Well, I told Scott about Nancy Pelosi, but I don't think the impression I gave him was what the teacher would have expected. I wasn't warm fuzzy about the fact that this congress' composition might signal an advancement in civil rights in that for the first time we have a woman second in line to the presidency. Not did I proudly note that a Catholic grandmother has risen to this height of authority in our government. I flatly told him those things. I also let him know that she isn't Pro-Life. We discussed the implications of a private individual ignorantly being pro-choice as opposed to a person in power ignorantly fostering pro-choice legislation. Her being Catholic and pro-choice didn't make sense to him.
After we spoke, I thought about the fact that most of the kids in his class don't watch the news. My first thought was that they were mindlessly watching some Nickelodeon show at the time, but then I began thinking about Scott's lack of awareness. When he was born I would have probably pegged fourth grade as the year I would have wanted to begin heightening his exposure to televised world news events, yet I haven't even begun to do so in fifth grade. The greatest reason for that has to be the 9/11 attacks. He was in kindergarten when they occurred.
I used to be a news junkie. I watched the news whenever I could and I'd jump back and forth between the news magazine shows regularly every evening - Dan Rathers often danced between the other networks' couples (Jane Pauley and Stone Phillips/Barbara Walters and Hugh Downs). I couldn't get enough. Within a day of 9/11, I got my fill. It was too raw; too real. It all became too much.

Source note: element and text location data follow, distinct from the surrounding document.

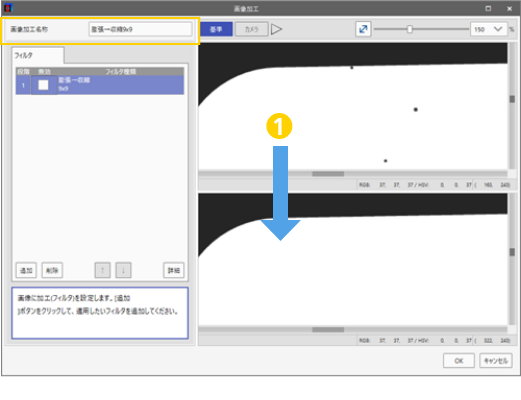Switch to the カメラ image toggle
Screen dimensions: 521x400
point(252,29)
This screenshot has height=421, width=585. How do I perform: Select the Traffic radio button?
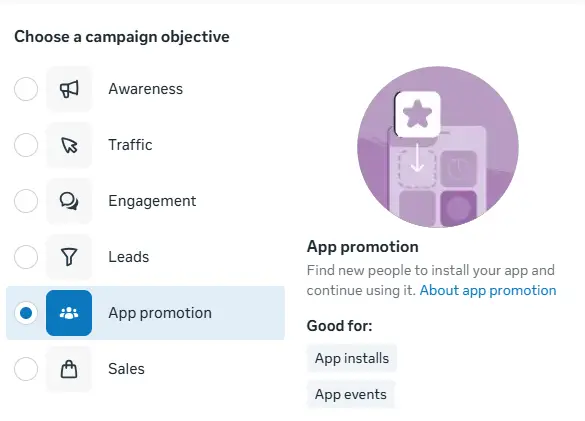coord(26,145)
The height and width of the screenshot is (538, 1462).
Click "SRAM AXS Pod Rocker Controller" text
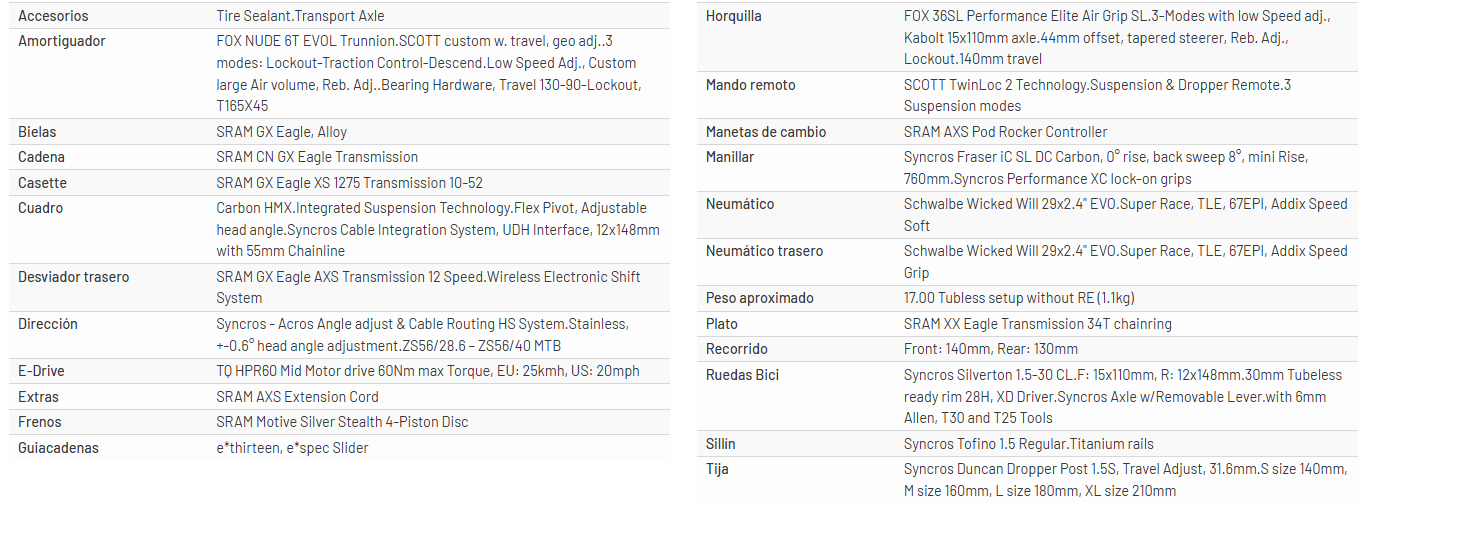(1005, 132)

The impact, for me, was that news no longer just reported information; it transmitted pain. Even during the crisis of Katrina, I didn't watch. I'd listen to and read reports, but not watch the nightly or magazine news programs. It isn't that I can't - that it is too much of an emotional burden - I've just had enough. So, with that perspective in mind, doesn't it seem that a person of that mindset would not be overly eager to sit her child down to watch the news? And, continuing down that path, might not other parents, consciously or unconsciously, be doing the same? I remember Scott's kindergarten teacher remarking that not one child in his class had brought the events of 9/11 up in class, not one. That is noteworthy in that Scott's class members were extremely gregarious - it seemed like the kids in Scott's class discussed amongst each other everything that was discussed or done outside of class. His teacher was prepared for damage control, yet never had to handle anything related to 9/11. That being the case, it makes sense that parents who sheltered their young and extremely impressionable children from the news/pain of those days might not be eager to now sully those same kids. Makes sense to me. Peace.